因此，本领域需要一个简单、高效、无污染的脐带组织冻存、复苏以及制备间充质干细胞的方法，以满足医药、科研、临床等领域的需求。

发明内容

为解决现有技术的不足，本发明提供了一种脐带组织块冻存、复苏以及制备间充质干细胞的方法。

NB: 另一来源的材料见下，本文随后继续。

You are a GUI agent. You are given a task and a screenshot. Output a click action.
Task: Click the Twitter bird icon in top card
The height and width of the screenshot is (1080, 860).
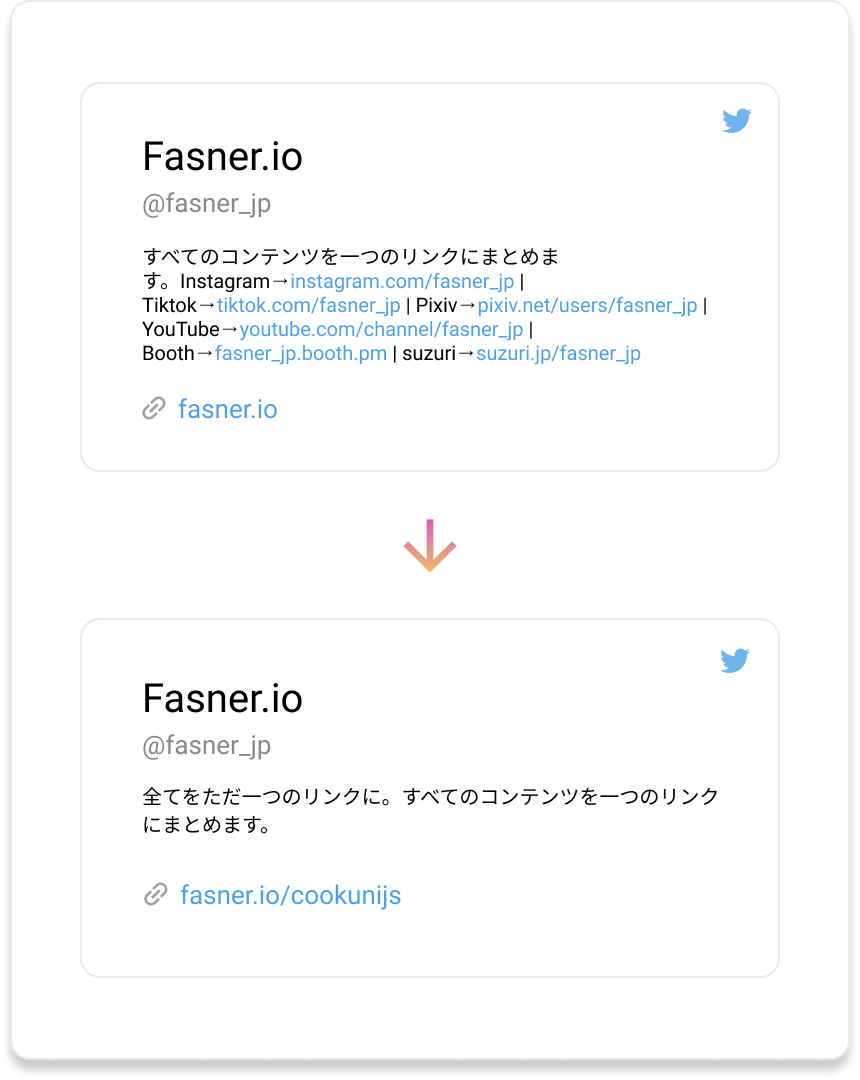click(736, 121)
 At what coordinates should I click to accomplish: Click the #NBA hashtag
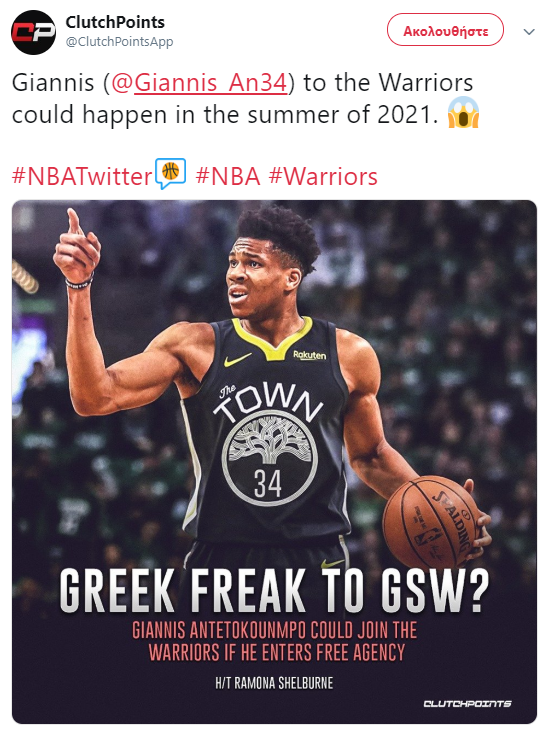228,177
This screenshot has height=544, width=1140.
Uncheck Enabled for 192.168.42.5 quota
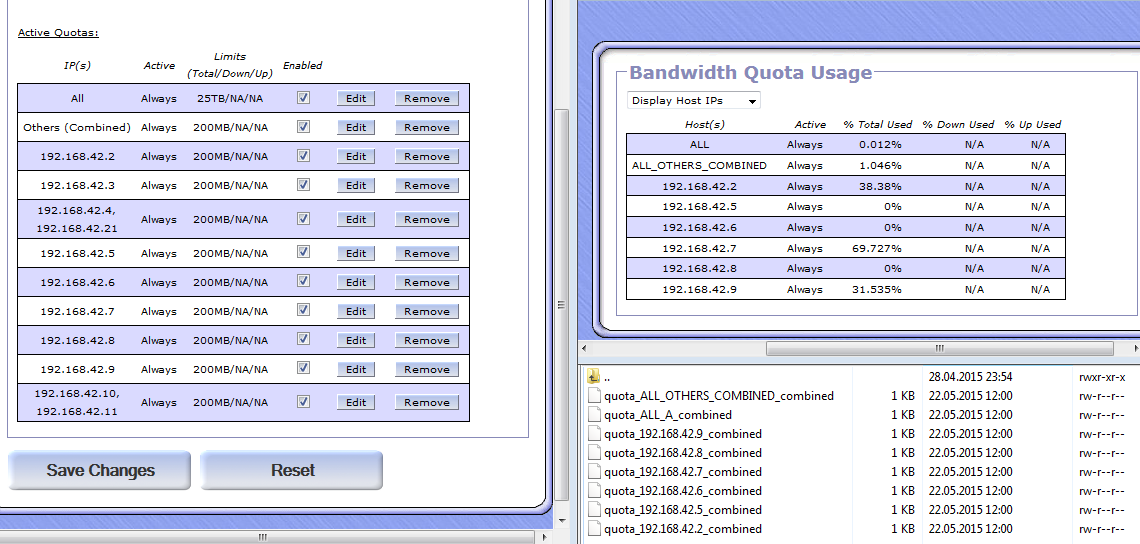pyautogui.click(x=303, y=253)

本发明第一方面提出一种脐带组织块冻存、复苏以及制备间充质干细胞的方法，其包括以下步骤：

(1)用消毒液对脐带组织表面进行消毒，将脐带剪开，平铺，用缓冲液清洗脐带组织；

(2)将步骤(1)获得的脐带组织剪成组织段；

(3)剥离所述组织段的华通胶，将华通胶置于洁净的离心管内，用手术剪剪成块状；

(4)向所述块状组织中加入无血清培养基，无血清培养基的体积为所述块状组织体积的二分之一，重悬块状组织后加入与无血清培养基等体积的预冷冻存液，分装至冻存管中；

(5)将步骤(4)获得的含有块状组织的冻存管先后在4℃下冷藏0.5小时，-20℃冷藏2小时，-80℃下冷冻1天，最后在-196℃液氮中冷冻备用；

(6)需要时将步骤(5)冷冻的块状组织从液氮中取出，在恒温水浴中解冻，用移液管吸取解冻的组织块，放入洁净的离心管中，加入无血清培养基混匀，然后于低温离心，去掉上清液；

(7)将步骤(6)离心后的块状组织接种至明胶铺被的培养皿中，加入无血清培养基后放入CO₂培养箱内培养；以及

(8)培养后的3～5天进行第一次换液，以后4～5天换一次液。待细胞融合度达到70％以上后，使用胰蛋白酶进行消化后传代，即获得脐带间充质干细胞。